|"Becoming California, a series that brings the California Gold Rush alive with the people who lived it."
Old Time Shootout at Gold Flat
Jailbreak! The word rocketed around the small community.
It was November 3, 1856, and bandit Jim Webster had escaped from the Nevada City Jail. What was to follow would haunt some residents of this Gold Rush town for the rest of their days.
Webster had made Nevada city his headquarters during his brief two-year outlaw career.
"Although a price was placed on his head," Ruth Herman writes in her book More Than Gold, "occasionally he boldly came into towns where he was known, but where none were courageous enough to stop him." Finally he was stopped and jailed, briefly.
As word of Webster's escape spread, reports came to Sheriff W.W. Wright that two unattended horses had been spotted at nearby Gold Flat.
In the spring of 1851 Gold Flat was an impressive mining camp, about a mile from Nevada City. Today, as with so many places that blossomed and disappeared quickly during the Gold Rush, its only remaining relic is a name on a street sign.
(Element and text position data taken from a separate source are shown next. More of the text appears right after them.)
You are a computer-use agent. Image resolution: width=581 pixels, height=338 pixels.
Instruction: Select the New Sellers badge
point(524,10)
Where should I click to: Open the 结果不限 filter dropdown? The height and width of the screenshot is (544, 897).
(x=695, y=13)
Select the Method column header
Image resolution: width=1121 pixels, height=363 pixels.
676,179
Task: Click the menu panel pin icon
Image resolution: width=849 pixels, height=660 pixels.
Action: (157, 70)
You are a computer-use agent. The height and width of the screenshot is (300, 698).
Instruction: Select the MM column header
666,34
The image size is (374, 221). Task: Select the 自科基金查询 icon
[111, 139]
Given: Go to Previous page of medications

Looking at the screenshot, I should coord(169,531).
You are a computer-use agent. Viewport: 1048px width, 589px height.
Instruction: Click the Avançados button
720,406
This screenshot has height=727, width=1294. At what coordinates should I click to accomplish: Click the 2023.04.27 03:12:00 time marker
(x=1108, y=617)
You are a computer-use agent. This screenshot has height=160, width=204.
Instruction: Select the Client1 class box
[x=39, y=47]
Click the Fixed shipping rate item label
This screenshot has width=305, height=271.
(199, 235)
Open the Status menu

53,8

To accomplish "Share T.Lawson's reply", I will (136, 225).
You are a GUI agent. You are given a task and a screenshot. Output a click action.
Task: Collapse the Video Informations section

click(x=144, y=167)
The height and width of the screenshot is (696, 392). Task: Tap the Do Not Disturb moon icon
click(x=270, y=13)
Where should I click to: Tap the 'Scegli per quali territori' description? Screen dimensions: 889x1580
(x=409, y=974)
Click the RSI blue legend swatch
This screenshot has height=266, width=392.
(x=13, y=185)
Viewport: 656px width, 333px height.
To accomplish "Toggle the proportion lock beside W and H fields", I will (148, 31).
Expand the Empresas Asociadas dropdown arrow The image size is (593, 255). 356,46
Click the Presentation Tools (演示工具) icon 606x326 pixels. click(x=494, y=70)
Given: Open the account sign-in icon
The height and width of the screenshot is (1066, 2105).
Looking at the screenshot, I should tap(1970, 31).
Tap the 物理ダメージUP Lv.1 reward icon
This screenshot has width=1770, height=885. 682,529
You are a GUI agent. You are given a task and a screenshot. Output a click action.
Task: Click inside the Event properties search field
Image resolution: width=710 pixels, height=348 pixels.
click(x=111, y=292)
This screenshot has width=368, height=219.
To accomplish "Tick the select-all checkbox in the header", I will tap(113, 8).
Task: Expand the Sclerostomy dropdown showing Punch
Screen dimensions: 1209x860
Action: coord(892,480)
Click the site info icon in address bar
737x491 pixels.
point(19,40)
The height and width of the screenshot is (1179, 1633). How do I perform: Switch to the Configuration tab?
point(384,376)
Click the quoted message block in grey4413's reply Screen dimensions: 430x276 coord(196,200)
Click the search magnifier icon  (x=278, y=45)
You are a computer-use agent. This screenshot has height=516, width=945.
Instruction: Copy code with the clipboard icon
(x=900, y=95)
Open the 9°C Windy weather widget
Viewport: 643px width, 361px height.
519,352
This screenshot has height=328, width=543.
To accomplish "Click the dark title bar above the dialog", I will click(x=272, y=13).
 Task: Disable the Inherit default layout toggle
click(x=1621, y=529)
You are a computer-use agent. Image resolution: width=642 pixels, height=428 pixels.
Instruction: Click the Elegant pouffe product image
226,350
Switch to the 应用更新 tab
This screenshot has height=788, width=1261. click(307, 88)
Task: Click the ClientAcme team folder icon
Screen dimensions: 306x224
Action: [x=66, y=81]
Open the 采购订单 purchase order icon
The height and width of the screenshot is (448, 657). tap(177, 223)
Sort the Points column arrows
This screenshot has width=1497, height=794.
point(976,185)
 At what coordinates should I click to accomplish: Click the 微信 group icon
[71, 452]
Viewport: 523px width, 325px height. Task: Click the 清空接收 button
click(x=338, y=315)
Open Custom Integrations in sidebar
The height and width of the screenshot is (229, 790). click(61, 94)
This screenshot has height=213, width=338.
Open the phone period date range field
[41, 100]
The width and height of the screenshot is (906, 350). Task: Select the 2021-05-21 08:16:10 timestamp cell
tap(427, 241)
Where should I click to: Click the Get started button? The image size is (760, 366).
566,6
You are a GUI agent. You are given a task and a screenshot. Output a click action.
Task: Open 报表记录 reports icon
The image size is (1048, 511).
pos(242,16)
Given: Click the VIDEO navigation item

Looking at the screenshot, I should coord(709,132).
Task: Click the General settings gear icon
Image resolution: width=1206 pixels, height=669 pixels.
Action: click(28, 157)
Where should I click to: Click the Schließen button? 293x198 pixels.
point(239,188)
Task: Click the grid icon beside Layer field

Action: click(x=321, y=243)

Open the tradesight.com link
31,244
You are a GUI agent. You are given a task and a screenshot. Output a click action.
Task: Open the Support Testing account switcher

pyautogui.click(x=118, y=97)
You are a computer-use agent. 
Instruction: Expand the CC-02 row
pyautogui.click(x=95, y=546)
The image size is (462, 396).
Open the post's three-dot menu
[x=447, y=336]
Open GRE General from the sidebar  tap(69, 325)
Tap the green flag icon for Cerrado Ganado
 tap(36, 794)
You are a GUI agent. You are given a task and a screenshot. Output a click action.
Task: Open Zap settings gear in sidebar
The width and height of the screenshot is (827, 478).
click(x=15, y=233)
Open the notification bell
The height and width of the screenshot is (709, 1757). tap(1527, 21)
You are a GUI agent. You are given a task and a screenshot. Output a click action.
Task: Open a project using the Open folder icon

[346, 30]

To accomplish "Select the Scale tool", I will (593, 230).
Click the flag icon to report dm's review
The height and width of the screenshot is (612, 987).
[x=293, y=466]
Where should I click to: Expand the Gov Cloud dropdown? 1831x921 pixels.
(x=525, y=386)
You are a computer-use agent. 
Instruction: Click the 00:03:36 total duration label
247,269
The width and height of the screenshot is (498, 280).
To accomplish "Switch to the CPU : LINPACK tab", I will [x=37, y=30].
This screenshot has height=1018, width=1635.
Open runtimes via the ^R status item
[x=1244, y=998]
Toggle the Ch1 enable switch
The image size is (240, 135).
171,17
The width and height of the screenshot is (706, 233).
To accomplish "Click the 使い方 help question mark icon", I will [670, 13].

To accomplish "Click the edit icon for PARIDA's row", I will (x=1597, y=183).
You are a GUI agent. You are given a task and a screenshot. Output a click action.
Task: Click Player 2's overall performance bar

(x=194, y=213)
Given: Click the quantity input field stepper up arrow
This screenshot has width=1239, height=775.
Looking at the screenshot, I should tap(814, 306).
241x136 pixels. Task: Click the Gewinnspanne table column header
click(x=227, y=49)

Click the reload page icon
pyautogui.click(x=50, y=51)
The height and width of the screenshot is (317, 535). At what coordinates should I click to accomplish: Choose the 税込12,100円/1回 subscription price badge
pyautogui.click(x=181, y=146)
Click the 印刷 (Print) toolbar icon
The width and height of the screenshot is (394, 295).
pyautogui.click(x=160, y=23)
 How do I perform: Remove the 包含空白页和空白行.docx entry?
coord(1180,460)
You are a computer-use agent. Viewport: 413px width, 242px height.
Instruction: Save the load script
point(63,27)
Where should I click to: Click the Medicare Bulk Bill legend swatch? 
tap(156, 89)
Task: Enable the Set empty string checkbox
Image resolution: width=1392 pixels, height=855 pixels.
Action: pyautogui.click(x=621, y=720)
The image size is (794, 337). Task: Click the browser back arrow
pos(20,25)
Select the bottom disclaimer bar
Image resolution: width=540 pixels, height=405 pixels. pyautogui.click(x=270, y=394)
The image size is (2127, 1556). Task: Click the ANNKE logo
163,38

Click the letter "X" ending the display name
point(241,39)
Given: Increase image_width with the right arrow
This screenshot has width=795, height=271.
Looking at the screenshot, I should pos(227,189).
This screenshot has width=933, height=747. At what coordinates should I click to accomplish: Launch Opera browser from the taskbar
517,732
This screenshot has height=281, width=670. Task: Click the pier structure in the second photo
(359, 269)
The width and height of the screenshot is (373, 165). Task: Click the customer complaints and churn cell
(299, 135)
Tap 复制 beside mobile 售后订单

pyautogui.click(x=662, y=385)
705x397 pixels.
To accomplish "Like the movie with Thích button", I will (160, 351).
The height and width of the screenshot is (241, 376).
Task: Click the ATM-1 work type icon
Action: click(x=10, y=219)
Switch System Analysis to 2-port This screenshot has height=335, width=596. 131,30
At its prime Gold Flat was a busy village with two stores, a butcher shop, four boarding houses, six saloons and the Round Tent gambling house. Thirty cabins and 300 people thrived and then disappeared a year later as miners moved on to richer spots. Claims were consolidated into large tracts as companies began sluicing away the dirt from the remaining gold. The houses were hauled off to Marysville.
By 1856 and the jail break, only one store remained, near the Sneath Clay mine. A few people still lived at Gold Flat.
As Wright led his men toward the spot where the horses had been seen, a Gold Flat resident, Wallace Williams gathered his neighbors and hid near the horses, awaiting the return of the desperadoes.
Darkness fell and the Gold Flat men waited, shuffling their feet and quieting the waiting horses so their presence would not be given away. These brave citizens were about to capture, or kill, a wanted outlaw. They heard men approaching and readied their weapons.
Shots were fired and returned.
"It was not until the two groups had exchanged gunfire that Deputy Plummer recognized on the other side Wallace williams' loud voice," writes Ms. Herman. The citizens had mistaken the approaching lawmen for the escaped bandit and his cohorts.
"Light was brought to the scene and the torches revealed that Sheriff W.W. Wright was dying and a deputy was critically wounded; he died the next day."
The Gold Flat men who mistakenly killed their sheriff and a deputy that night were burdened with remorse for years. Some took to hard work in the mines trying to forget that dark night, others simply stopped work and sank into depression.
And the bandit Webster? He got clean away.